Nel frattempo, cittadini e famiglie restano gli unici a pagare il prezzo del ritardo.
Perché è ancora possibile recuperare. Nonostante gli anni persi, la Calabria ha oggi un contesto favorevole se decidesse di completare finalmente la riforma: Il quadro nazionale è stabile e consolidato. Il terzo settore calabrese è cresciuto in quantità e qualità. I fondi europei 2021–2027 e il PNRR rappresentano risorse senza precedenti.
Servono però:
- Una legge regionale organica sul welfare
- Linee guida regionali obbligatorie sulla coprogettazione e i rapporti con il Terzo Settore.
- Rafforzamento degli ambiti territoriali sociali, con competenze e risorse adeguate.
- Un sistema stabile di valutazione e monitoraggio dei servizi.
- Un ruolo attivo delle comunità e delle organizzazioni sociali nella costruzione dei Piani di Zona.

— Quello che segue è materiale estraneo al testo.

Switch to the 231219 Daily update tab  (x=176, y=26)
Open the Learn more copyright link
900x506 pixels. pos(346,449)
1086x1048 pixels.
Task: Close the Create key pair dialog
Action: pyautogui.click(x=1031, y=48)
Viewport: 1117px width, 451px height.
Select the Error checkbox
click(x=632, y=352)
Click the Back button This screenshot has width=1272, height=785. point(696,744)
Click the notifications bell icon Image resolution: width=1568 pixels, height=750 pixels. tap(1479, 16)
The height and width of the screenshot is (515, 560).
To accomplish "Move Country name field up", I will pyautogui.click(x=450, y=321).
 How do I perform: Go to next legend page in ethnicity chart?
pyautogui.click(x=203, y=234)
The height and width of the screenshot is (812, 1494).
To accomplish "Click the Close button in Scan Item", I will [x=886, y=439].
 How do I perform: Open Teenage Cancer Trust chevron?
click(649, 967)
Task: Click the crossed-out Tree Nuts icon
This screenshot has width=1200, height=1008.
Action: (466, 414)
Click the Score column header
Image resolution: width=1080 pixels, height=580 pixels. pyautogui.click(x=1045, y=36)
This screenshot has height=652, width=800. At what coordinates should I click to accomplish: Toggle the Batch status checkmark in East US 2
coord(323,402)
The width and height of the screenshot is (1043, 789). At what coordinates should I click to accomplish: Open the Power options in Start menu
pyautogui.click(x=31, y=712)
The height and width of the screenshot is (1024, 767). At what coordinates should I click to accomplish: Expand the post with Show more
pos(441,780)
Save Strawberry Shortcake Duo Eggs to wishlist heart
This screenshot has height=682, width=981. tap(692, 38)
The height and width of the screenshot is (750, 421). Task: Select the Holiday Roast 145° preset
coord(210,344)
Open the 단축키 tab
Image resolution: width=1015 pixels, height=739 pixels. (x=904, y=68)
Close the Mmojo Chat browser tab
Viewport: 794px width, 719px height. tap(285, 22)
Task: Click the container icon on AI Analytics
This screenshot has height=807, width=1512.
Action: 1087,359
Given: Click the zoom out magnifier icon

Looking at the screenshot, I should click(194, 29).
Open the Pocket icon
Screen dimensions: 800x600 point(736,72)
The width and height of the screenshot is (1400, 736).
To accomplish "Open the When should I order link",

La Calabria non può più permettersi di rimanere indietro. La mancata attuazione della Legge 328/2000 e il ritardo nell’applicazione della 117/2017 non sono semplici “problemi tecnici”, ma ostacoli alla costruzione di un welfare equo, efficace e moderno. Ripartire da queste due leggi significa: trasformare la spesa sociale in investimento, non in emergenza
Il welfare non è un costo: è il primo indicatore di civiltà. E la Calabria merita finalmente di allinearsi al resto del Paese, mettendo al centro persone, comunità e diritti.